Parayla satın almaya da karşıydim, halamin kedisi doğum yaptı iki bebekleri oldu hepsi bir evdeydi ama halamin sağlık sikintilarindan en azından birini sahiplendirelim dediler. İki çocuğum var delirdiler sevinçten eşim de çok istiyordu. Üç aylıktı bize geldiğinde. Minicik. O ufacık halinden bile korkuyordum. Yavrum yaklaşmak istiyor ben çığlık cigliya. Şimdi ne manyakmisim diyorum o halime
Zamanla alıştık birbirimize. Dünyanın en mükemmel duygusuymus. Eşyalarım gayet de kiymetliydi. Perdeleri yırttı, koltuklar pert, sandalyeler virane. Umrumda bile değil, canı sağ olsun,ömrü uzun olsun.

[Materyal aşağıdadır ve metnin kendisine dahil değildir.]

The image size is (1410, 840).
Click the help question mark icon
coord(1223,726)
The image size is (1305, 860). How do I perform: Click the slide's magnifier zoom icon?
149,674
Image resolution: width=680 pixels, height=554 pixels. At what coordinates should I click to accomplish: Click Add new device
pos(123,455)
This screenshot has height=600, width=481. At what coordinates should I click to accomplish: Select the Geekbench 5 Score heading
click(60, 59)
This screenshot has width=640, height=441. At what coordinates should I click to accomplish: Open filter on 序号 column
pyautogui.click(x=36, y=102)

Şuan 1,5 yaşında. Evimizin prensesi. Asla kısıtlayamam yuregim el vermez, söylenenlere de kulak asmadim. Evde giremeyeceği yer olamaz,gönlü nereye isterse girebilir,nerde isterse yatabilir, her yere tirmanabilir hatta çıkamadığı yerleri kucaklayıp merakı gitsin diye ben gösteriyor olabilirim
Kilitli, kapalı kapı olamaz hatta öyle ki siz lavabodayken bile kapıyı çalabilir. Ağzının içinde söylenir durur açın kapiyi diye.

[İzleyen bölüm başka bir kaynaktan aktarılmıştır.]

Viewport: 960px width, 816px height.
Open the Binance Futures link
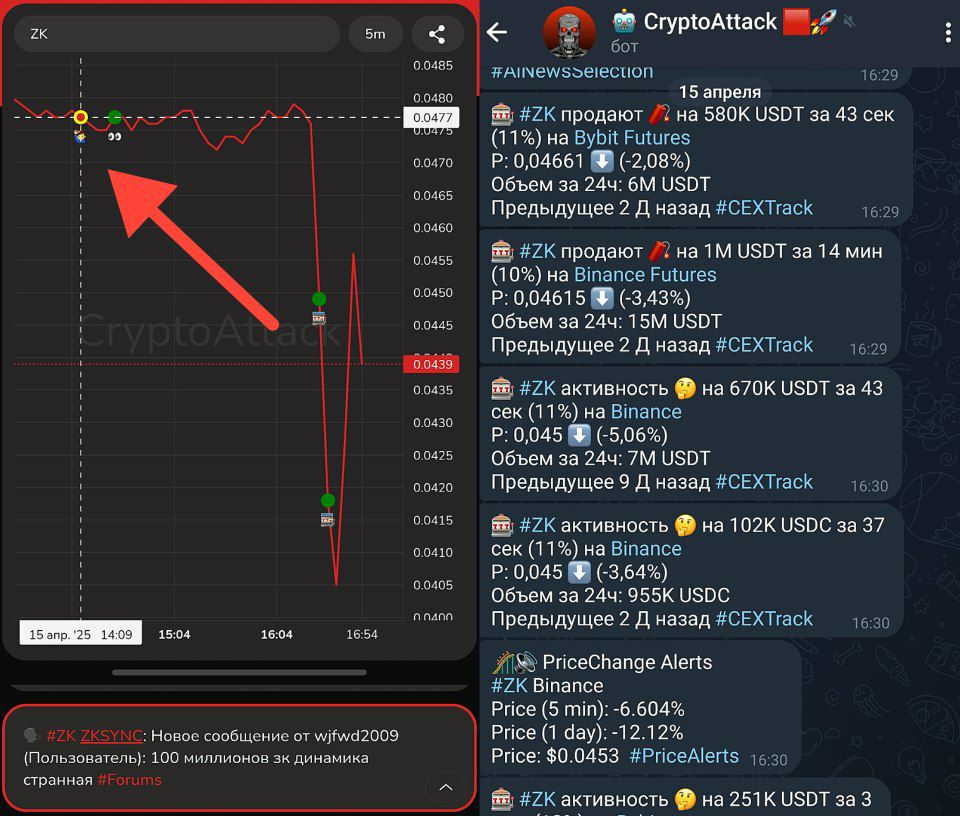[645, 275]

Siz o kedicikle bir çarşaf değiştirin dünyanın en keyifli isi. Cam silerim gelir koklar iyi yapmismiyim diye bakar, toz alırım kontrol eder. Çekmece temizleyin delirir meraktan, o kafayı sokmadan duramaz.

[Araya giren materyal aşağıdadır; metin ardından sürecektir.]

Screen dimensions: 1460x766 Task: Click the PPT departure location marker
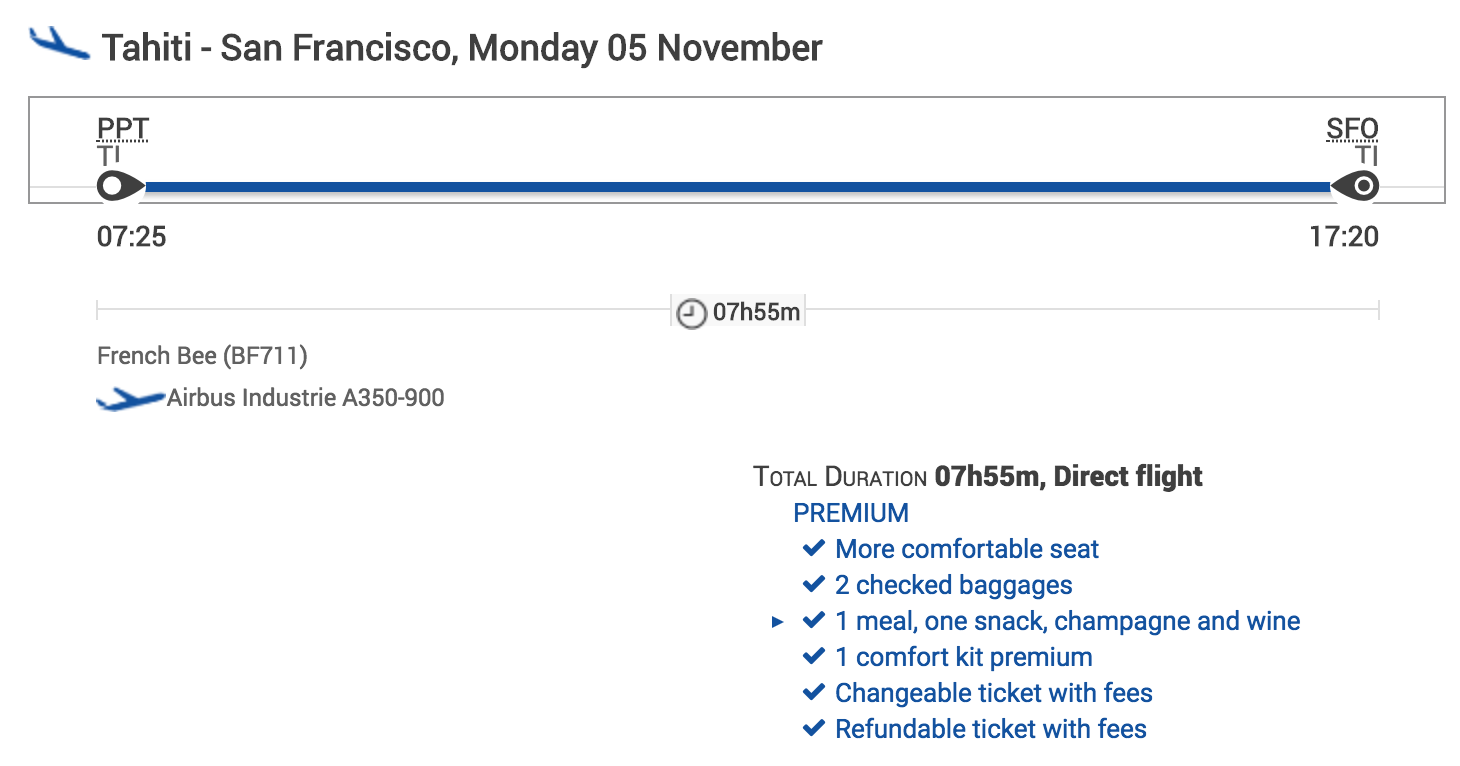[x=116, y=187]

Bazen gelecek olanlar kediyi bı odaya kapatıp kapatamayacagimi sorar, kimse kusura bakmasın kapatamam bütün evde dolaşsın gelen kişiyi salona kapatırım ona bile homurdanir meleğim.
Geçenlerde çok hasta oldum öyle böyle değil ateş bı yandan yüksek tansiyon bir yandan perişanım 4 gün sürdü, o kipirdak yerinde duramayan kedi tam 4 gün yanımda yattı gece gündüz hiç gitmedi.
Uzattım mevzu kedicikle ilgili olunca tutamiyorum kendimi, duygularınızı serbest bırakın kedicik size ne yapmanız gerektiğini öğretecektir.